■ **Given exercise**: Arrange these records as a Markdown table with the columns Row and Line, giving each line its row number and leaving out blank lines.

(Records for locating described items)
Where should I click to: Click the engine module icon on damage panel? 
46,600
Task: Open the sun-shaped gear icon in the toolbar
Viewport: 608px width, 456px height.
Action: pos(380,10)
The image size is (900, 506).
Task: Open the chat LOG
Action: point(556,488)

■ **Full output**:
| Row | Line |
|---|---|
| 1 | Where should I click to: Click the engine module icon on damage panel?  |
| 2 | 46,600 |
| 3 | Task: Open the sun-shaped gear icon in the toolbar |
| 4 | Viewport: 608px width, 456px height. |
| 5 | Action: pos(380,10) |
| 6 | The image size is (900, 506). |
| 7 | Task: Open the chat LOG |
| 8 | Action: point(556,488) |